Source data:
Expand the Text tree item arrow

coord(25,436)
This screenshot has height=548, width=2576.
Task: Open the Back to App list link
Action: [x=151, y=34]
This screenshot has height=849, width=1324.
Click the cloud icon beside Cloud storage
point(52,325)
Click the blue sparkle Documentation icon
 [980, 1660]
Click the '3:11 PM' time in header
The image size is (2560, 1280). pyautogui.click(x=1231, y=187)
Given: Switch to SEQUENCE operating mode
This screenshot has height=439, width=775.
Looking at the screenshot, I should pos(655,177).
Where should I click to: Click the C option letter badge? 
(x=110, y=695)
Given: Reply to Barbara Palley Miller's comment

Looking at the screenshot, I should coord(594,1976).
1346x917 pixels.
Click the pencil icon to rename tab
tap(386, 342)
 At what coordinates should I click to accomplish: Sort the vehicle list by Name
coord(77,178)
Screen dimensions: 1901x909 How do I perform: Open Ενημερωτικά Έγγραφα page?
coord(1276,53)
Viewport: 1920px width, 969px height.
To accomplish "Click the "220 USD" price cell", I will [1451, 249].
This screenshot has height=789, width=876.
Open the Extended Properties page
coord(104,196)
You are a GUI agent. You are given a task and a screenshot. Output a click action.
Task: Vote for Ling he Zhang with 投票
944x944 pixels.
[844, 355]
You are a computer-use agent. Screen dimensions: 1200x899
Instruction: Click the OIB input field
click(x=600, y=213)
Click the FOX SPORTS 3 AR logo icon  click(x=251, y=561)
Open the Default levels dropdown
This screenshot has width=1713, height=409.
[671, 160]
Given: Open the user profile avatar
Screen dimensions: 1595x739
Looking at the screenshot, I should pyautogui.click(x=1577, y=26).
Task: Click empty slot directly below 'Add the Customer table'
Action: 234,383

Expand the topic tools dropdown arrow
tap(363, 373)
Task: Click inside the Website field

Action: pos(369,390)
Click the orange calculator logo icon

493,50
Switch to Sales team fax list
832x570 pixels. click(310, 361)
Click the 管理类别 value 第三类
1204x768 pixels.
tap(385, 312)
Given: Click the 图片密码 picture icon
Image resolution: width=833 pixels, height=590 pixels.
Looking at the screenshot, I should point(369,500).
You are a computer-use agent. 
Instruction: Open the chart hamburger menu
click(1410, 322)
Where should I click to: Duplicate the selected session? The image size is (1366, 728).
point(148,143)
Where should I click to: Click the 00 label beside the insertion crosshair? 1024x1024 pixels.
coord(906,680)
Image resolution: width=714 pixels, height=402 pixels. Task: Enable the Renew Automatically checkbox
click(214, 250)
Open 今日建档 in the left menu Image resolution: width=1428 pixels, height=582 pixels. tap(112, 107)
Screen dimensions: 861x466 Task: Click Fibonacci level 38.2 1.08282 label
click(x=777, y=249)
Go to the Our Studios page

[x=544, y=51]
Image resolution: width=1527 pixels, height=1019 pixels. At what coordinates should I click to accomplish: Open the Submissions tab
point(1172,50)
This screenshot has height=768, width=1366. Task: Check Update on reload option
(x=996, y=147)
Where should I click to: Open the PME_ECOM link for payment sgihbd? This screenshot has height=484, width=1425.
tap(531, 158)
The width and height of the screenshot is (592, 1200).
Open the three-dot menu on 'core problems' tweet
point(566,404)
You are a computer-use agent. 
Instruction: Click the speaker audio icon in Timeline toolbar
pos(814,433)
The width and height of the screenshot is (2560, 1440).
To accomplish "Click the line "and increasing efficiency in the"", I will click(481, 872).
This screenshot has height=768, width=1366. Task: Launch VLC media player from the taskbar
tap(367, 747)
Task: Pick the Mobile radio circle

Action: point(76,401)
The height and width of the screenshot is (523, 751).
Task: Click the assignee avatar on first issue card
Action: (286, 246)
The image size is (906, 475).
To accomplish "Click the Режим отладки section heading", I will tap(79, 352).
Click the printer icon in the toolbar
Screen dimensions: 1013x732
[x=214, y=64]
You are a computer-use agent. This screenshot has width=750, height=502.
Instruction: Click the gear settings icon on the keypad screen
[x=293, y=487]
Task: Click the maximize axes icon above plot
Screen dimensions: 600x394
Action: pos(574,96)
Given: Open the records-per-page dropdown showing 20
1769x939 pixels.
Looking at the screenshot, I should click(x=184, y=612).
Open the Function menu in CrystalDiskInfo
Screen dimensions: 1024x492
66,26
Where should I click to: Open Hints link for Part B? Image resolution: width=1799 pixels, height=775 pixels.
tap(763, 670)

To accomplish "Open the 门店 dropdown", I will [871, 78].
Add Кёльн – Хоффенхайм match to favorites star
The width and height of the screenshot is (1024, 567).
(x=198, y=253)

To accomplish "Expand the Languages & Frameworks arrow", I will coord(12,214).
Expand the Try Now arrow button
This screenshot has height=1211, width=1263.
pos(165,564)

Task description:
Would you copy each line of the records that contains "agent"?

Exercise solution:
You are a GUI agent. You are given a task and a screenshot. Output a click action.
You are a computer-use agent. Screen dimensions: 1200x899
You are a computer-use agent. 
You are a computer-use agent. 
You are a computer-use agent. This screenshot has width=750, height=502.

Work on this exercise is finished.